- **INSTRUCTIONS TO FOLLOW**:
In the records that follow, count each line where the string "agent" occurs. Provide the total and no other text.

- **RECORDS FOR THE TASK**:
• • • •
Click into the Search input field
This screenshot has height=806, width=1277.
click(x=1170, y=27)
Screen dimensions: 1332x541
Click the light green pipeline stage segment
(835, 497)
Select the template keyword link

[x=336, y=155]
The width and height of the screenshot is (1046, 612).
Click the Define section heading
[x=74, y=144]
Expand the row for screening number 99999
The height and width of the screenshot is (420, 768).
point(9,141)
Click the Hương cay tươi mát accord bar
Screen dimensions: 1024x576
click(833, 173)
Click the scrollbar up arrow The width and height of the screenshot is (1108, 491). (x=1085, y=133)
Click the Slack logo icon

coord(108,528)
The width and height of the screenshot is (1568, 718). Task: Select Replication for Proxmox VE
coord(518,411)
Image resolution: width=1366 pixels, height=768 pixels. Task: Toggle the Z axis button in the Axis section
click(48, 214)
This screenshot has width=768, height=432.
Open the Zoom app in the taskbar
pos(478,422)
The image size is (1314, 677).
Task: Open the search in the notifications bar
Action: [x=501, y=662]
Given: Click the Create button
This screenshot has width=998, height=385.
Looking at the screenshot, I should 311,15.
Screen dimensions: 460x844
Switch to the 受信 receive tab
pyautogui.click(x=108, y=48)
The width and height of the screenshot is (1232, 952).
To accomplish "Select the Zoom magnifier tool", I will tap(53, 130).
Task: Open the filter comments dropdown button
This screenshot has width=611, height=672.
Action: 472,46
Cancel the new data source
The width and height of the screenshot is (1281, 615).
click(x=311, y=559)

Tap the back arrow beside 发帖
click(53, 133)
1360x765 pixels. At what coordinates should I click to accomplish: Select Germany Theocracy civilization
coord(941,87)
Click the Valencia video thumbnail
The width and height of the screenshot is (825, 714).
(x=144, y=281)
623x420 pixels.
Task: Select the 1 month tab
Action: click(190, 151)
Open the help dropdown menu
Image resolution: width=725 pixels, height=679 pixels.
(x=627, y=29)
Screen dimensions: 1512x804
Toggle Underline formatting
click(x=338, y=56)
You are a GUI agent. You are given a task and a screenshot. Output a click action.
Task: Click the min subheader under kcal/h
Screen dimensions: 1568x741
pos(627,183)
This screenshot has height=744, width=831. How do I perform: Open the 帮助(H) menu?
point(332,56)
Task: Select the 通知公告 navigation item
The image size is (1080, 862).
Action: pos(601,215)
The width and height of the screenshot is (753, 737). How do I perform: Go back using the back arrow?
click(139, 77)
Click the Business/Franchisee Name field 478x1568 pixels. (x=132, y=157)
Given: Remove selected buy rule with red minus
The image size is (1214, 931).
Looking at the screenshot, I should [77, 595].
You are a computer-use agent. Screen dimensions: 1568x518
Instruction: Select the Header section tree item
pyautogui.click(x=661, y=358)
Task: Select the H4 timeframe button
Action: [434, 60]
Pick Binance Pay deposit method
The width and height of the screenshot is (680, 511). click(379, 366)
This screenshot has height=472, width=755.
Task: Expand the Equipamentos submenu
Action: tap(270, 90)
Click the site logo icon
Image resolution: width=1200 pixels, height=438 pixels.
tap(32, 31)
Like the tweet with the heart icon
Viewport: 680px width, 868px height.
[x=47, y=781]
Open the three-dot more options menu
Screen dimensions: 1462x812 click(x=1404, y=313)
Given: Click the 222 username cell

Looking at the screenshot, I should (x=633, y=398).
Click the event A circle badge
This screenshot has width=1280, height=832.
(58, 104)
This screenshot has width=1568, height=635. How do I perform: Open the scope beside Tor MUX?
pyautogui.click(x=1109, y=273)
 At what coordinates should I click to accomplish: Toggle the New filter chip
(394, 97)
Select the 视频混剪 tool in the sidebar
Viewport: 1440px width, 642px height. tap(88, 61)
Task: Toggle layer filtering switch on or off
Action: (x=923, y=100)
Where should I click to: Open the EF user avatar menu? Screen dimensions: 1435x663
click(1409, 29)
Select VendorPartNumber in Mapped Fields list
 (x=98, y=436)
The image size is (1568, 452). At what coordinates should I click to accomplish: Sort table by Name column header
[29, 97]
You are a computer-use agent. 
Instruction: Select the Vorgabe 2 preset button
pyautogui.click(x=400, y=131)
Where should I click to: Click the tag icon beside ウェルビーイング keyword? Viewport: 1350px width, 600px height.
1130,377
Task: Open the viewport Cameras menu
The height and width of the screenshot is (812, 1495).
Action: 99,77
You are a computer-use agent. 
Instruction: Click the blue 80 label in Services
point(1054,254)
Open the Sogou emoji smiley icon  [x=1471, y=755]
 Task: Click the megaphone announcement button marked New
• • • •
- **WRITTEN SOLUTION**:
4